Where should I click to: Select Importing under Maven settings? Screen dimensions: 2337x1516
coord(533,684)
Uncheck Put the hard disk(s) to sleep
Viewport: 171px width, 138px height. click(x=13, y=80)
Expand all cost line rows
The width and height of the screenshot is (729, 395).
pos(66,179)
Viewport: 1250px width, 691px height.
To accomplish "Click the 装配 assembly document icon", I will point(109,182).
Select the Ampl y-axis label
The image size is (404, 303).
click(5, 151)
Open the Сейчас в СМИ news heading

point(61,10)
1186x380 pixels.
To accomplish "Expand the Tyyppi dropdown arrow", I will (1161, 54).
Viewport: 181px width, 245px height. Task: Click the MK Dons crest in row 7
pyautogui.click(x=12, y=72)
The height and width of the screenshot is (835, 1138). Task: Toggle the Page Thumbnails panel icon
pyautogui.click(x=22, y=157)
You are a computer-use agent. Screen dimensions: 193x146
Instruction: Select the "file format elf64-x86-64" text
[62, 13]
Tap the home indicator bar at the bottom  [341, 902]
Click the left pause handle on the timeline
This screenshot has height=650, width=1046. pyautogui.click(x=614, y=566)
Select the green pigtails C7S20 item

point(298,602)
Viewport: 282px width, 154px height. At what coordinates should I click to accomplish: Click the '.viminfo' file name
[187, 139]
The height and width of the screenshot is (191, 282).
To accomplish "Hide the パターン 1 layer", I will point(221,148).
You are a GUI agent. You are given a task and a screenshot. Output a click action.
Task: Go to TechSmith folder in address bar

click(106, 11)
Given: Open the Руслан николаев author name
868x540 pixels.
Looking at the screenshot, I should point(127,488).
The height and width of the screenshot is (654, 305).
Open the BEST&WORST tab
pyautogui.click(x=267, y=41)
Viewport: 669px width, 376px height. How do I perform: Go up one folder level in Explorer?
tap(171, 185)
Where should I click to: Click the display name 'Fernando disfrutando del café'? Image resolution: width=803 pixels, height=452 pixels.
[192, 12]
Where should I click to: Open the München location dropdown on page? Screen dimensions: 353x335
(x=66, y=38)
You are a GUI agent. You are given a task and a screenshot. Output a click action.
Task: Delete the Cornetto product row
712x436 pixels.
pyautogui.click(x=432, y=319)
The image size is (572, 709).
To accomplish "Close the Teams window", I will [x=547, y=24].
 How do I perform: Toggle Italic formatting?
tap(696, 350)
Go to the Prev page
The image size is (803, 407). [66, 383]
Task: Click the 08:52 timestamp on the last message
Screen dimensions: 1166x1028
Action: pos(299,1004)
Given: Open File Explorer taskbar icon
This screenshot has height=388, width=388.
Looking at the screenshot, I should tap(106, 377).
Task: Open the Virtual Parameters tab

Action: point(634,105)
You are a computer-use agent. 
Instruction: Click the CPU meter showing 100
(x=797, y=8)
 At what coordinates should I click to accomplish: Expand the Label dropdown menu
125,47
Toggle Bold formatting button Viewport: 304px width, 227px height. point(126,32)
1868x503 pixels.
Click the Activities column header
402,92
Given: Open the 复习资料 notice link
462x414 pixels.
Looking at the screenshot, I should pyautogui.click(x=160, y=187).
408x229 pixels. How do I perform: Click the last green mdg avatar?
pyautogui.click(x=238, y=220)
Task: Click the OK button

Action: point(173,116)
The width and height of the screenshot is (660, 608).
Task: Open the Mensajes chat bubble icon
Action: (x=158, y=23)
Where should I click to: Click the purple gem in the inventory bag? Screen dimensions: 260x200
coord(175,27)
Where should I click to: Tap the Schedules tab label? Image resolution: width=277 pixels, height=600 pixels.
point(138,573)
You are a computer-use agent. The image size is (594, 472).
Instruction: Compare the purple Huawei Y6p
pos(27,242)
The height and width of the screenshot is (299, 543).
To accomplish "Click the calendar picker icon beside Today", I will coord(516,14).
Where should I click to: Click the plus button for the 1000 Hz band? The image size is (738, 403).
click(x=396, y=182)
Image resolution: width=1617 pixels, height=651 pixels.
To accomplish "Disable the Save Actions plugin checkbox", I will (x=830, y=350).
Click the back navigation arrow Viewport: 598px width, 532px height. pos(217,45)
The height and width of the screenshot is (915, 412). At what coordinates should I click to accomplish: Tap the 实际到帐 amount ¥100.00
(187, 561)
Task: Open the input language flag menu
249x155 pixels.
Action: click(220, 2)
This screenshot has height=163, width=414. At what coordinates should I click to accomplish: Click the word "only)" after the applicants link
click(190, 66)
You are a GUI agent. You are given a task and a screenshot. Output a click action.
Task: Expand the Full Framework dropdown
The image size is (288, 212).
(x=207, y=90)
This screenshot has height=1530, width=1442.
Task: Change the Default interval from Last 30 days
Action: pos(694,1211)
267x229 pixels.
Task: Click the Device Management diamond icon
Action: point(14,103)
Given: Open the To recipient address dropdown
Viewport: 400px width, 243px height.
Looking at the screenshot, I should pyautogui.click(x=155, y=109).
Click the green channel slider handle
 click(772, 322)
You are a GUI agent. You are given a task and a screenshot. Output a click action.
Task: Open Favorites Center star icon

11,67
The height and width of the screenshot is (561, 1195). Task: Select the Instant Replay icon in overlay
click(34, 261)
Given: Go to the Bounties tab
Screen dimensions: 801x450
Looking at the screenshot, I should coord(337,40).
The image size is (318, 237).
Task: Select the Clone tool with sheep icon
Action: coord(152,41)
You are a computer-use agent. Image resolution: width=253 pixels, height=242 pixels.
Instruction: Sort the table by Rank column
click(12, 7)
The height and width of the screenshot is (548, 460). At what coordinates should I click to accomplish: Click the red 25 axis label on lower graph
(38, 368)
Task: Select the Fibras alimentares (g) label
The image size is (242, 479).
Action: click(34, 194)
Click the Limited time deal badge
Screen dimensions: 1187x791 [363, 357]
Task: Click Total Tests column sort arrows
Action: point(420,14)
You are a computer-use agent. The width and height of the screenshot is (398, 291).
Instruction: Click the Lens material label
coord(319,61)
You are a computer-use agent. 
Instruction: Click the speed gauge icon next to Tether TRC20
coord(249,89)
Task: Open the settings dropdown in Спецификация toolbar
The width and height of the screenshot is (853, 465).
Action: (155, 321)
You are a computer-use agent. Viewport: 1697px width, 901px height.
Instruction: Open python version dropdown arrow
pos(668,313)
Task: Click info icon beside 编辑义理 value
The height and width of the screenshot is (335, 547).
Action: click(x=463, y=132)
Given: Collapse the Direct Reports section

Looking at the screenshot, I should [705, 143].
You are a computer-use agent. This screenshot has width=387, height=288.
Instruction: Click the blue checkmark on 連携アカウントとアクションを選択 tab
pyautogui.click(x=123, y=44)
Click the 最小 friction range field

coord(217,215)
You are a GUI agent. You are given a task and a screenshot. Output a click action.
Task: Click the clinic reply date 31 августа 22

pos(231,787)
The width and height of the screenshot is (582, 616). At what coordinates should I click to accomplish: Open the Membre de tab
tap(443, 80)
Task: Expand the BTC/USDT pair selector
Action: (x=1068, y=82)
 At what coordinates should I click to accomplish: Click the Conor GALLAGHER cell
|---|
Every record must be given again exactly as it was written.

Where should I click to: Select Importing under Maven settings? Screen dimensions: 2337x1516
coord(533,684)
Uncheck Put the hard disk(s) to sleep
Viewport: 171px width, 138px height. click(x=13, y=80)
Expand all cost line rows
The width and height of the screenshot is (729, 395).
pos(66,179)
Viewport: 1250px width, 691px height.
To accomplish "Click the 装配 assembly document icon", I will point(109,182).
Select the Ampl y-axis label
The image size is (404, 303).
click(5, 151)
Open the Сейчас в СМИ news heading

point(61,10)
1186x380 pixels.
To accomplish "Expand the Tyyppi dropdown arrow", I will (1161, 54).
Viewport: 181px width, 245px height. Task: Click the MK Dons crest in row 7
pyautogui.click(x=12, y=72)
The height and width of the screenshot is (835, 1138). Task: Toggle the Page Thumbnails panel icon
pyautogui.click(x=22, y=157)
You are a computer-use agent. Screen dimensions: 193x146
Instruction: Select the "file format elf64-x86-64" text
[62, 13]
Tap the home indicator bar at the bottom  [341, 902]
Click the left pause handle on the timeline
This screenshot has height=650, width=1046. pyautogui.click(x=614, y=566)
Select the green pigtails C7S20 item

point(298,602)
Viewport: 282px width, 154px height. At what coordinates should I click to accomplish: Click the '.viminfo' file name
[187, 139]
The height and width of the screenshot is (191, 282).
To accomplish "Hide the パターン 1 layer", I will point(221,148).
You are a GUI agent. You are given a task and a screenshot. Output a click action.
Task: Go to TechSmith folder in address bar

click(106, 11)
Given: Open the Руслан николаев author name
868x540 pixels.
Looking at the screenshot, I should point(127,488).
The height and width of the screenshot is (654, 305).
Open the BEST&WORST tab
pyautogui.click(x=267, y=41)
Viewport: 669px width, 376px height. How do I perform: Go up one folder level in Explorer?
tap(171, 185)
Where should I click to: Click the display name 'Fernando disfrutando del café'? Image resolution: width=803 pixels, height=452 pixels.
[192, 12]
Where should I click to: Open the München location dropdown on page? Screen dimensions: 353x335
(x=66, y=38)
You are a GUI agent. You are given a task and a screenshot. Output a click action.
Task: Delete the Cornetto product row
712x436 pixels.
pyautogui.click(x=432, y=319)
The image size is (572, 709).
To accomplish "Close the Teams window", I will [x=547, y=24].
 How do I perform: Toggle Italic formatting?
tap(696, 350)
Go to the Prev page
The image size is (803, 407). [66, 383]
Task: Click the 08:52 timestamp on the last message
Screen dimensions: 1166x1028
Action: pos(299,1004)
Given: Open File Explorer taskbar icon
This screenshot has height=388, width=388.
Looking at the screenshot, I should tap(106, 377).
Task: Open the Virtual Parameters tab

Action: point(634,105)
You are a computer-use agent. 
Instruction: Click the CPU meter showing 100
(x=797, y=8)
 At what coordinates should I click to accomplish: Expand the Label dropdown menu
125,47
Toggle Bold formatting button Viewport: 304px width, 227px height. point(126,32)
1868x503 pixels.
Click the Activities column header
402,92
Given: Open the 复习资料 notice link
462x414 pixels.
Looking at the screenshot, I should pyautogui.click(x=160, y=187).
408x229 pixels. How do I perform: Click the last green mdg avatar?
pyautogui.click(x=238, y=220)
Task: Click the OK button

Action: point(173,116)
The width and height of the screenshot is (660, 608).
Task: Open the Mensajes chat bubble icon
Action: (x=158, y=23)
Where should I click to: Click the purple gem in the inventory bag? Screen dimensions: 260x200
coord(175,27)
Where should I click to: Tap the Schedules tab label? Image resolution: width=277 pixels, height=600 pixels.
point(138,573)
You are a computer-use agent. The image size is (594, 472).
Instruction: Compare the purple Huawei Y6p
pos(27,242)
The height and width of the screenshot is (299, 543).
To accomplish "Click the calendar picker icon beside Today", I will coord(516,14).
Where should I click to: Click the plus button for the 1000 Hz band? The image size is (738, 403).
click(x=396, y=182)
Image resolution: width=1617 pixels, height=651 pixels.
To accomplish "Disable the Save Actions plugin checkbox", I will (x=830, y=350).
Click the back navigation arrow Viewport: 598px width, 532px height. pos(217,45)
The height and width of the screenshot is (915, 412). At what coordinates should I click to accomplish: Tap the 实际到帐 amount ¥100.00
(187, 561)
Task: Open the input language flag menu
249x155 pixels.
Action: click(220, 2)
This screenshot has height=163, width=414. At what coordinates should I click to accomplish: Click the word "only)" after the applicants link
click(190, 66)
You are a GUI agent. You are given a task and a screenshot. Output a click action.
Task: Expand the Full Framework dropdown
The image size is (288, 212).
(x=207, y=90)
This screenshot has height=1530, width=1442.
Task: Change the Default interval from Last 30 days
Action: pos(694,1211)
267x229 pixels.
Task: Click the Device Management diamond icon
Action: point(14,103)
Given: Open the To recipient address dropdown
Viewport: 400px width, 243px height.
Looking at the screenshot, I should pyautogui.click(x=155, y=109).
Click the green channel slider handle
 click(772, 322)
You are a GUI agent. You are given a task and a screenshot. Output a click action.
Task: Open Favorites Center star icon

11,67
The height and width of the screenshot is (561, 1195). Task: Select the Instant Replay icon in overlay
click(34, 261)
Given: Go to the Bounties tab
Screen dimensions: 801x450
Looking at the screenshot, I should coord(337,40).
The image size is (318, 237).
Task: Select the Clone tool with sheep icon
Action: coord(152,41)
You are a computer-use agent. Image resolution: width=253 pixels, height=242 pixels.
Instruction: Sort the table by Rank column
click(12, 7)
The height and width of the screenshot is (548, 460). At what coordinates should I click to accomplish: Click the red 25 axis label on lower graph
(38, 368)
Task: Select the Fibras alimentares (g) label
The image size is (242, 479).
Action: click(34, 194)
Click the Limited time deal badge
Screen dimensions: 1187x791 [363, 357]
Task: Click Total Tests column sort arrows
Action: point(420,14)
You are a computer-use agent. The width and height of the screenshot is (398, 291).
Instruction: Click the Lens material label
coord(319,61)
You are a computer-use agent. 
Instruction: Click the speed gauge icon next to Tether TRC20
coord(249,89)
Task: Open the settings dropdown in Спецификация toolbar
The width and height of the screenshot is (853, 465).
Action: (155, 321)
You are a computer-use agent. Viewport: 1697px width, 901px height.
Instruction: Open python version dropdown arrow
pos(668,313)
Task: Click info icon beside 编辑义理 value
The height and width of the screenshot is (335, 547).
Action: click(x=463, y=132)
Given: Collapse the Direct Reports section

Looking at the screenshot, I should [705, 143].
You are a computer-use agent. This screenshot has width=387, height=288.
Instruction: Click the blue checkmark on 連携アカウントとアクションを選択 tab
pyautogui.click(x=123, y=44)
Click the 最小 friction range field

coord(217,215)
You are a GUI agent. You are given a task and a screenshot. Output a click action.
Task: Click the clinic reply date 31 августа 22

pos(231,787)
The width and height of the screenshot is (582, 616). At what coordinates should I click to accomplish: Open the Membre de tab
tap(443, 80)
Task: Expand the BTC/USDT pair selector
Action: (x=1068, y=82)
 At what coordinates should I click to accomplish: Click the Conor GALLAGHER cell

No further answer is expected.